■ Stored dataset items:
------------------------------------------------------------------------

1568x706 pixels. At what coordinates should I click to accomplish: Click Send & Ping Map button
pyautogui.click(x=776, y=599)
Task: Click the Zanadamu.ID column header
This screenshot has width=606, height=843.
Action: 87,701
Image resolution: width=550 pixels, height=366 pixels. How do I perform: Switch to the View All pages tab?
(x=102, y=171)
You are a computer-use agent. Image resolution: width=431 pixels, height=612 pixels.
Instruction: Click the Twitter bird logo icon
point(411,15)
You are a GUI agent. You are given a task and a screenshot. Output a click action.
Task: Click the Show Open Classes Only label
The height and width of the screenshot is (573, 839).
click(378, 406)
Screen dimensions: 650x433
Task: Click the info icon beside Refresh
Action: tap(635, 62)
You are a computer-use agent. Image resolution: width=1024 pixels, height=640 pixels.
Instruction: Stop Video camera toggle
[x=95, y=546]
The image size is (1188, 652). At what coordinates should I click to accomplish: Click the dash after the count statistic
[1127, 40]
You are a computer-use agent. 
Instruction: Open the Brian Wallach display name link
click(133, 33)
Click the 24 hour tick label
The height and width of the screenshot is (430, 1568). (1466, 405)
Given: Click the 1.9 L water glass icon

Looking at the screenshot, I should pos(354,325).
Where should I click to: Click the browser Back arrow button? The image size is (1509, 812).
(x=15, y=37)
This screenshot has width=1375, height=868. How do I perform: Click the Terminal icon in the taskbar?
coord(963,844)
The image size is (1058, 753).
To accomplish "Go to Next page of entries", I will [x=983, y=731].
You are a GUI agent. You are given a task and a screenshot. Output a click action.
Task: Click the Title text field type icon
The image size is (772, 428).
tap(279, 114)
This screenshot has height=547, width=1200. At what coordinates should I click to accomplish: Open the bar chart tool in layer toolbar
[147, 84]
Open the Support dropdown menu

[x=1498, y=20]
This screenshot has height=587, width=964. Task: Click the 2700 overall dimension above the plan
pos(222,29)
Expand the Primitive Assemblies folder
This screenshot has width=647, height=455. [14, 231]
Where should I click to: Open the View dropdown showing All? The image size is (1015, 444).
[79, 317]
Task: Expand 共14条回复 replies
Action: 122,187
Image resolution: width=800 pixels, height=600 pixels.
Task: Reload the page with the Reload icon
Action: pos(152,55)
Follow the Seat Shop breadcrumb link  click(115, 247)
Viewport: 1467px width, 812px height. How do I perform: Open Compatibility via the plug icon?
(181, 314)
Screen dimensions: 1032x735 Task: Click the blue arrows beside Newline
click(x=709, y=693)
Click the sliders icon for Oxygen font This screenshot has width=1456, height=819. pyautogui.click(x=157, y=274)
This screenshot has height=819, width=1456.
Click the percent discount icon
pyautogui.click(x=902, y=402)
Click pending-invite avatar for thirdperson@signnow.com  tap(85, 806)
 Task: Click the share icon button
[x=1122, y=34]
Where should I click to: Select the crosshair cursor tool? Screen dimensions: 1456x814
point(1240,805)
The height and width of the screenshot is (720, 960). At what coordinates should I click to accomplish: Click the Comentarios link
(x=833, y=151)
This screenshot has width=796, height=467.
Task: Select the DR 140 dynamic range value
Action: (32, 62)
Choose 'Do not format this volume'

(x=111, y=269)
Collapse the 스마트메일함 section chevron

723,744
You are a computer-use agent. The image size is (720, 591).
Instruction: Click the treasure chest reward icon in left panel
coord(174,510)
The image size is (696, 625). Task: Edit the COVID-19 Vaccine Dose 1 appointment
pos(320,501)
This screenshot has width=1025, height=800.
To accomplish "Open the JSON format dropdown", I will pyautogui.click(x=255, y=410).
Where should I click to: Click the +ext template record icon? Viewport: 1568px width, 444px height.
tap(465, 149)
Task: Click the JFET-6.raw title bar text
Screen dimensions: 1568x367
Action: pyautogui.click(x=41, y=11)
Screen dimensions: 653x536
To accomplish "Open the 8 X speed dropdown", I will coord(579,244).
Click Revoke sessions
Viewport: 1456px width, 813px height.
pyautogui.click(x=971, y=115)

------------------------------------------------------------------------

■ AIM:
Reproduce everything from the line containing "This screenshot has width=1025, height=800." down to the end of the records, requests included. Shift each coordinate in the answers by -93.

■ FINISHED ANSWER:
This screenshot has width=1025, height=800.
To accomplish "Open the JSON format dropdown", I will pyautogui.click(x=162, y=317).
Where should I click to: Click the +ext template record icon? Viewport: 1568px width, 444px height.
tap(372, 56)
Task: Click the JFET-6.raw title bar text
Screen dimensions: 1568x367
Action: pyautogui.click(x=-52, y=-82)
Screen dimensions: 653x536
To accomplish "Open the 8 X speed dropdown", I will coord(486,151).
Click Revoke sessions
Viewport: 1456px width, 813px height.
pyautogui.click(x=878, y=22)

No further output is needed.